30 Days to ETA | Day #1 – Startup or Acquisition?

June 1, 2021 By Sam Palazzolo, Managing Director

My goal for this 30 Days to ETA Series is simply to walk you through the journey of sourcing, searching, and ultimately buying a business. However, make no mistake about this whole world of Mergers & Acquisitions… There is nothing “simple” about it! And in this Day #1 post we’ll explore whether as an Entrepreneur you should Startup or Acquisition — That is, should you start your own business from scratch (i.e., Startup) or buy a business that’s already in existence (i.e., Acquisition).

The Purpose of the 30 Days to ETA Series

If we want to take a trip, I’ll begin my travels with an end destination in mind. In order to leave my home in Las Vegas, Nevada to get to Seattle, Washington, we all know that I need to head northwest. But what route(s) should I take in order to get there? How will I be traveling to Seattle — Airplane, Car, Uber, etc.? It would be helpful if I had detailed directions from a GPS to outline the quickest route possible. Because of the distance between Las Vegas and Seattle, I’m more than likely going to run into delays and problems somewhere along my path — Wrecks, construction work, road closures, storms. Inevitably, my GPS will reroute me and get me to my final destination (I hope!)

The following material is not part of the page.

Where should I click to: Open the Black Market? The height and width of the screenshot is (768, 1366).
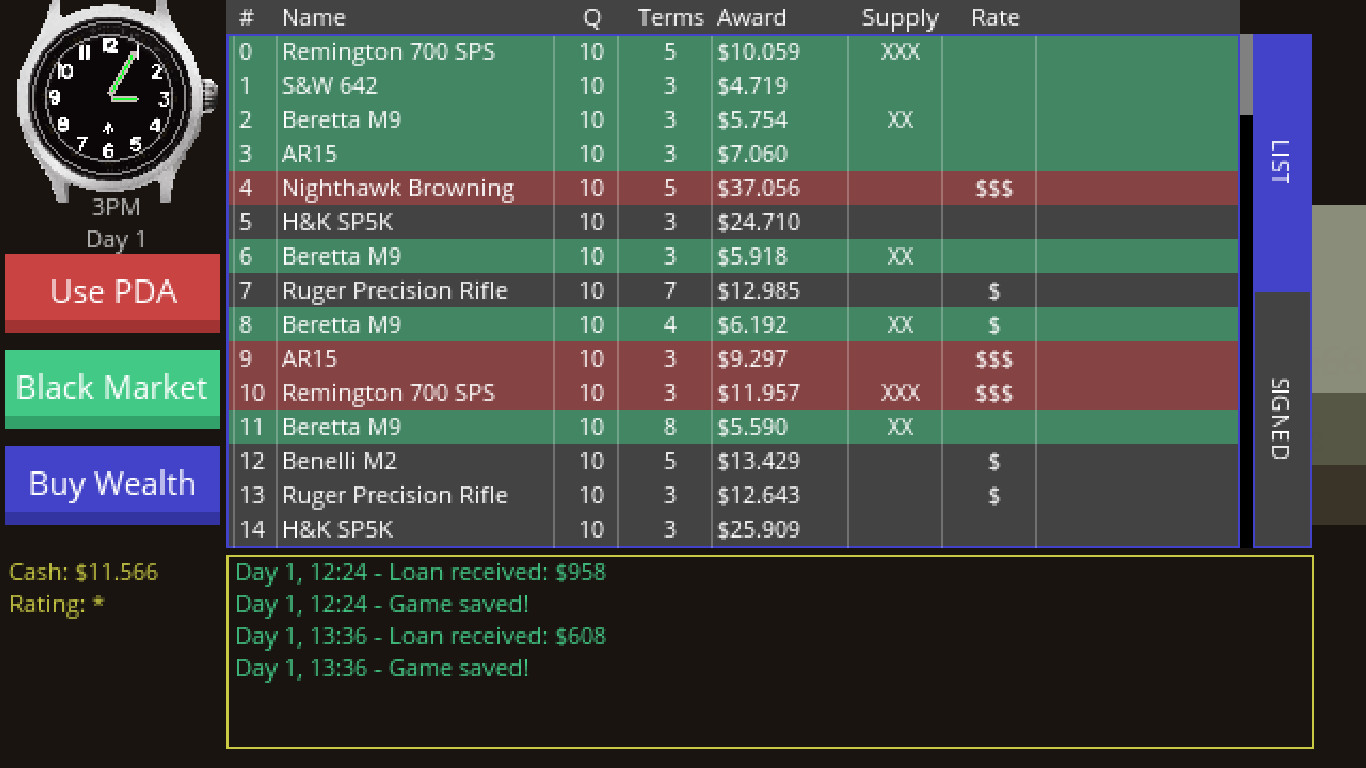point(112,387)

30 Days to ETA DAY 1 Startup or Acquisition

Attend Webinar Workshop: 30 Days to ETA

Mapping out directions for my trip is no different than you acquiring a business. You see, from my perspective it’s a matter of knowing what you want to happen at the end that should determine your focus at the beginning. Are you building your business to pass it down to the next generation? Or are you growing your company to sell it for profit? Do you hope to sell a lucrative business to your employees or to another entrepreneur so that it will continue into perpetuity?

You can spend 40-80 hours a week, 50 weeks a year, for an entire career working for someone else in their business helping them achieve wealth… OR you can spend the same amount of time creating your own wealth!

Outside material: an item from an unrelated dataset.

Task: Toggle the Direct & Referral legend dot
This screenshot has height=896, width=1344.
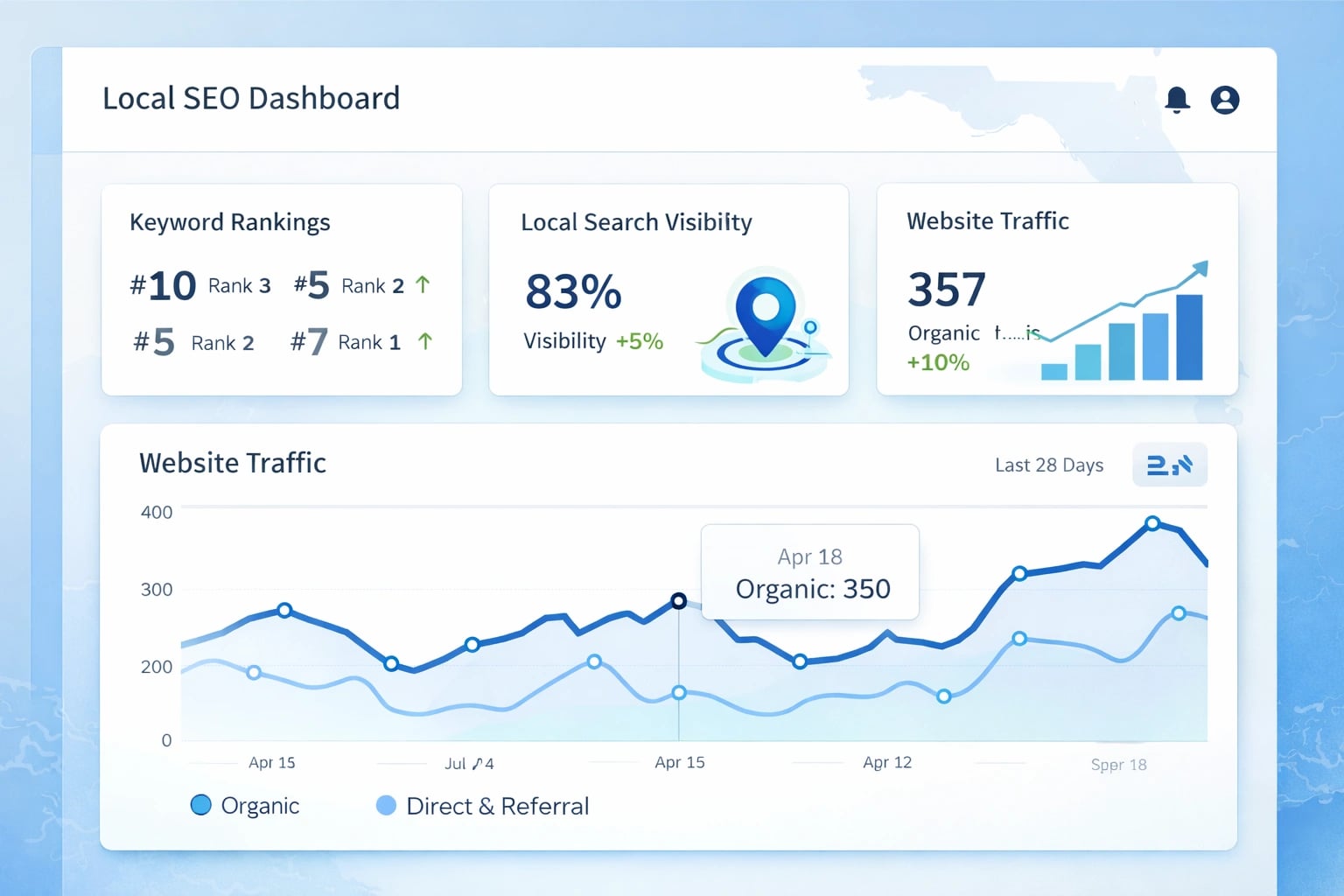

Sam Palazzolo, Managing Director @ Tip of the Spear Ventures

The whole idea behind this series is to help you understand the purpose of your business so that you can sell it for profit. Surely you don’t want to make just enough money to get by while you run a company. Don’t you want to make tons of money while you work and then make millions of dollars when you sell it? Is that even possible? Is it actually possible for you to build a sellable business?

What Happens at the End of a Business?

According to the Exit Planning Institute, or the EPI, 80% of companies below 50 million dollars in revenue never sell. 80%. Another statistic tells us that only 30% of family businesses survive into the 2nd generation. Do you understand that — There’s only a 30% chance that you will pass your business down to your children or have some other type of succession plan! What will happen to your company then?

The EPI has two other revealing statistics:

  1. 75% of the business owners (who make less than 50 million dollars) who actually sell their business aren’t even happy that they did after all is said and done.
  2. Three out of four companies will be changing ownership in the next ten years.

It’s The Opportunity of a Lifetime

So why are 75% of businesses changing ownership? Well, the Baby Boomers who wanted to sell or get out of business years ago ran into the financial recession of 2008. They couldn’t get out profitably then, so they’ve been holding onto their companies until they could recuperate a profit or until they’re just too old to continue. And now that we’ve just come out (🤞) of the pandemic recession on 2020, those that made it through the financial recession could, once again, slug it out to get through this recession as well. However, most Economists look for them to exit.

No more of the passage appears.